■ YOUR GOAL
Provide only the number of lines below that hold "Fusain".

· · ·

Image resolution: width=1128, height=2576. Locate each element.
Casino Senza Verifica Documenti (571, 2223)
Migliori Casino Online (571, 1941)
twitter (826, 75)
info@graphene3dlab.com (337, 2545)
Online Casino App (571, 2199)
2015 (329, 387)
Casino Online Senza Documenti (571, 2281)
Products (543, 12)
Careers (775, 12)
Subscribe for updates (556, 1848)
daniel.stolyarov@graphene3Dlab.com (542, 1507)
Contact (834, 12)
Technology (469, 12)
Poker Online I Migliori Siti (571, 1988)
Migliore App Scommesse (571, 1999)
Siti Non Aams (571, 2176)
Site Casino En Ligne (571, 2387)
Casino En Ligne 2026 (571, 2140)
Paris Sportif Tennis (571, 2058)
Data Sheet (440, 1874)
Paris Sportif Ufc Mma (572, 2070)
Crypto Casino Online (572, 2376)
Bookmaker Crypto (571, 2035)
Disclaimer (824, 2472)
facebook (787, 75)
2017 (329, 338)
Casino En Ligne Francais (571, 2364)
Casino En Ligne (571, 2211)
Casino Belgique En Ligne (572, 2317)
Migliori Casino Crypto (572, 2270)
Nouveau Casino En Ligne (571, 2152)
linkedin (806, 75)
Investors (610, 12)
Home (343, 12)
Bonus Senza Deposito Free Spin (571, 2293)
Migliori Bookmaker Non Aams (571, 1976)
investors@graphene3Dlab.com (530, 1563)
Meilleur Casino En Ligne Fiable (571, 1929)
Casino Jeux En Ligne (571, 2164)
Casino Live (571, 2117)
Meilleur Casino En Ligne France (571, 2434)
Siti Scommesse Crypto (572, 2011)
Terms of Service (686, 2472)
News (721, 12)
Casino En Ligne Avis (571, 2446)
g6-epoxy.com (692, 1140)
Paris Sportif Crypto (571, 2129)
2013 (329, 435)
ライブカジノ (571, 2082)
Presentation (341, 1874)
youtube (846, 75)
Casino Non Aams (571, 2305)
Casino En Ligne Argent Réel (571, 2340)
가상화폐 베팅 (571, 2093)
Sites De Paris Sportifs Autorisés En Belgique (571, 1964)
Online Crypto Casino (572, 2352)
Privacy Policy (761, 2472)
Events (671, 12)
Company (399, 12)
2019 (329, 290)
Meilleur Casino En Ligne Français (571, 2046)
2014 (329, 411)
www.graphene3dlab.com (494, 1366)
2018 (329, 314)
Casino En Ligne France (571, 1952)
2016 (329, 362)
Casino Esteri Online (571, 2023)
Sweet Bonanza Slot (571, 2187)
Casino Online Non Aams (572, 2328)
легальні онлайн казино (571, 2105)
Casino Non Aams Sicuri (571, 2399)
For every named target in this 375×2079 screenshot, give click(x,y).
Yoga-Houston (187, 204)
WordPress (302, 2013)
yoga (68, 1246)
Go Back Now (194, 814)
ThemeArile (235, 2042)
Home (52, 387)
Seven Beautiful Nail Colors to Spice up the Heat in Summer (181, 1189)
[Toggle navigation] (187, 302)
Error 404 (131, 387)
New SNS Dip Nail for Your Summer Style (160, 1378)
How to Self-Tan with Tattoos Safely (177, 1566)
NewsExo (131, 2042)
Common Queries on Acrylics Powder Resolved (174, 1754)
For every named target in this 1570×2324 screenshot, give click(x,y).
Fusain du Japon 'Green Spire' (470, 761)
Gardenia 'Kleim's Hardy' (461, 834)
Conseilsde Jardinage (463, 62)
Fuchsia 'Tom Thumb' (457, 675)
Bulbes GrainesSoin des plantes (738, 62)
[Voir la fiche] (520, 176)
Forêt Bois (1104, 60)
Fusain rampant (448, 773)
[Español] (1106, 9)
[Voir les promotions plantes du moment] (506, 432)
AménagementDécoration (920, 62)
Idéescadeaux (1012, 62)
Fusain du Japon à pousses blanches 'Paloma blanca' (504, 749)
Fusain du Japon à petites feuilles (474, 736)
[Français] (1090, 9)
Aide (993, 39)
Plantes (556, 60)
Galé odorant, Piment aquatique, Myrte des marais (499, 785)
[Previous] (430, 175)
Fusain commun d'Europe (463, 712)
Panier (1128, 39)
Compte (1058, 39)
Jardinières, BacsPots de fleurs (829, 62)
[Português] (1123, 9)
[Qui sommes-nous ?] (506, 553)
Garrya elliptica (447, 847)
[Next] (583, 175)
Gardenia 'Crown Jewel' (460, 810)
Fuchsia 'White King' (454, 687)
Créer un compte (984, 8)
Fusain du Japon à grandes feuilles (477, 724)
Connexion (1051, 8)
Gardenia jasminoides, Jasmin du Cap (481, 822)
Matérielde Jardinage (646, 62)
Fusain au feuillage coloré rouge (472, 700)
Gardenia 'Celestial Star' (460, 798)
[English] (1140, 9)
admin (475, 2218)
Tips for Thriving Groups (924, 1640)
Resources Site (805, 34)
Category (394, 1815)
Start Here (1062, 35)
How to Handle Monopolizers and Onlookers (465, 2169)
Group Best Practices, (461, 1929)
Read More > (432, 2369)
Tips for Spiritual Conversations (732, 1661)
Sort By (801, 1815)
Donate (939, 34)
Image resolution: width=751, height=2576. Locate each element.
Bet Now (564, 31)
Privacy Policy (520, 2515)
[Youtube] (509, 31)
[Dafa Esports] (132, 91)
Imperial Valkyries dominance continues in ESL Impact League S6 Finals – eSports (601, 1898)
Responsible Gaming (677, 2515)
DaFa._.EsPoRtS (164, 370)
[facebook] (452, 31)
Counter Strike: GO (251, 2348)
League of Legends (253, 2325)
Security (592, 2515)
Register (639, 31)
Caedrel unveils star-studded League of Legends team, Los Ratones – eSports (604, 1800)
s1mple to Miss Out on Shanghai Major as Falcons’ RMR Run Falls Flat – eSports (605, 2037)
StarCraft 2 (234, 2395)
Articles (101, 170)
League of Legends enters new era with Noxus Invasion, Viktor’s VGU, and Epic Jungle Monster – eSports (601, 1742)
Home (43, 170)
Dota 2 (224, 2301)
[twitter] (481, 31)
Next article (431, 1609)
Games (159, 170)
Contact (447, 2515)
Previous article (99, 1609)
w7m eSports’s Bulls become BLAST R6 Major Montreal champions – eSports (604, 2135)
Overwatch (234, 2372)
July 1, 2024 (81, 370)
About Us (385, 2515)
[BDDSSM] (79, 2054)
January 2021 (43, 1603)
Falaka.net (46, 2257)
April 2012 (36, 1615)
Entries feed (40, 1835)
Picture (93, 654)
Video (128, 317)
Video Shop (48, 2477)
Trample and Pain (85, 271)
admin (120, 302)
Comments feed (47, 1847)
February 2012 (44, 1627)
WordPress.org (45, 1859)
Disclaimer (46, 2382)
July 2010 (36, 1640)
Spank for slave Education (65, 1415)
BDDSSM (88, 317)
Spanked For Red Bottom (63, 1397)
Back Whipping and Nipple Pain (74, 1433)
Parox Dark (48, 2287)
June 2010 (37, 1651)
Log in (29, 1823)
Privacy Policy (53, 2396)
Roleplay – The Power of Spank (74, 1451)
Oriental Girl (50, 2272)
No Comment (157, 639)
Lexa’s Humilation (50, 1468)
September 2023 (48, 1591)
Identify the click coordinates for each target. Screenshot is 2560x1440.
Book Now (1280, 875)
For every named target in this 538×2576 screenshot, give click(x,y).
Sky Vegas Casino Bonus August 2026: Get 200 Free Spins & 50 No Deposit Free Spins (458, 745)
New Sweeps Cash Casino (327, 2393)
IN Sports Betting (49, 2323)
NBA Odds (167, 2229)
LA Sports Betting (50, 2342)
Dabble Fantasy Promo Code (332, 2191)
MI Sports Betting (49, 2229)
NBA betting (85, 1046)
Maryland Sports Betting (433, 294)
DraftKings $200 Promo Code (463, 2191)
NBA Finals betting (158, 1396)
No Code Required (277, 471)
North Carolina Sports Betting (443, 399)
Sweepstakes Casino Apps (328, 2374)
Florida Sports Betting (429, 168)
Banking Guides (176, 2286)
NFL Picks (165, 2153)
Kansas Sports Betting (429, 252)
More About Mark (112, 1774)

· · ·

■ REPLY TO THE TASK
7